Well as the title says, I am new to the hobby/game, and have a couple of painting questions. Today I assembled my first Rhino and a squad of initiates. Not to bad, tho the rhino did give me a headache getting the top piece to line up.

 

Now on to my questions:

 

 

1. Should I prime and paint the squads before attaching their arms and weapons, as to make it easier to detail the chest logo? If so, do i just prime and paint the arms on the sprues??

 

2. As far as the vehicles are concerned, the interior walls should i try and prime and paint those before fully assembling the model?

 

Now I know everyone has different ideas of how to do something, i am more just looking for the norm. I am by NO means a great painter (not yet, lots of practice ahead of me), but want to have a good table top finish.

 

Thank you for any help and advice you give me and I will take pics of my WIP once I get ready to do an assembly line of painting. Only 4 more crusader squads to put together, 2 rhinos and some LR's.

For a new player/painter, I would say:

 

1. No. go ahead and attach everything and paint it all together. It will save you boatloads of time and you can achieve a good table top quality by reaching in to paint what you can get to. From 18 inches away sitting on the table top, nobody will ever know that the aquila beneath the bolter is painted. Or, if you are really aiming for a better than norm paint job, leave off the shoulder pads and bolter. Use a bolter and some sticky tack to help line up the arms correctly and glue them in place. You will be able to reach everything really well and only have to attach the bolter and pads later.

 

2. It does help. A lot of people don't ever paint their interiors. I usually leave the top hatch removable, which helps a lot with trying to paint the inside after assembly. I glue the two jagged pieces together to be one piece and don't glue it to the hull (I magnetize it though).

 

I think the biggest hurdle for new guys is finding out modeling is much more work than they originally planned and get burnt out on painting. Set yourself up for success and start with quick and easy and move onto better and more time consuming later.

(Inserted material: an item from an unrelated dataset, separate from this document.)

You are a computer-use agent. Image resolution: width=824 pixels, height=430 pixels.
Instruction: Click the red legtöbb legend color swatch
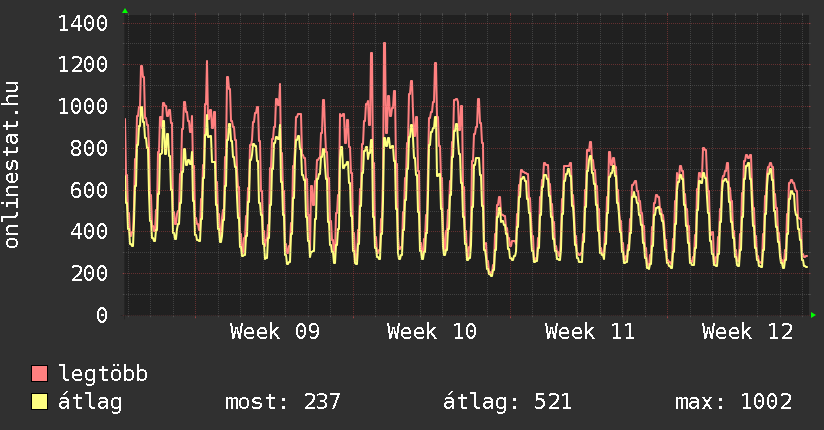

Welcome fellow Black Templar Player (and possible fellow Houston, Tx player, going by your name).

 

1. I completely assemble my miniatures, then I spray them with primer, then I paint them. Black Templars are a bit easier since you can use black primer and be mostly done with the mini! I personally think that painting on the sprue is silly as you still have to cut off the bit then scrape off the mold lines.

 

2. I assembled all but the top of my rhino, then primered and painted the insides, then put the top on and primer it (being careful not to get primer inside the vehicle).

 

Does that help at all?

I have been painting for 8 years and am still learning. My honest advice is the follwing

 

Priortise scraping mould lines. Easy to do but will ruin a model when painting

 

Dont go all flash and use lots of diff colours on a mini, painting base colours neatly to start with, ie blue armour, skin tone and weapon colour then wash with a shade. There is a lot of painting advice out their but PRACTICE!

 

happy painting

Greetings fellow Black Templar player.

 

if you intend to do strong gray edge highlights (which i would advise you to do), i found it´s best to leave arms, shoulder pads and backpack off when priming black. Just makes hitting those edges easier if you can move the brush freely in every direction. If you use Templar upgrade sprues with those tabards you should not glue the legs in before priming, otherwise highlightings the edges of the legs will be rather hard.

 

So my advice:

For a normale Space Marine without tabard, and with Boltgun, leave the arms, shoulders and backpack of.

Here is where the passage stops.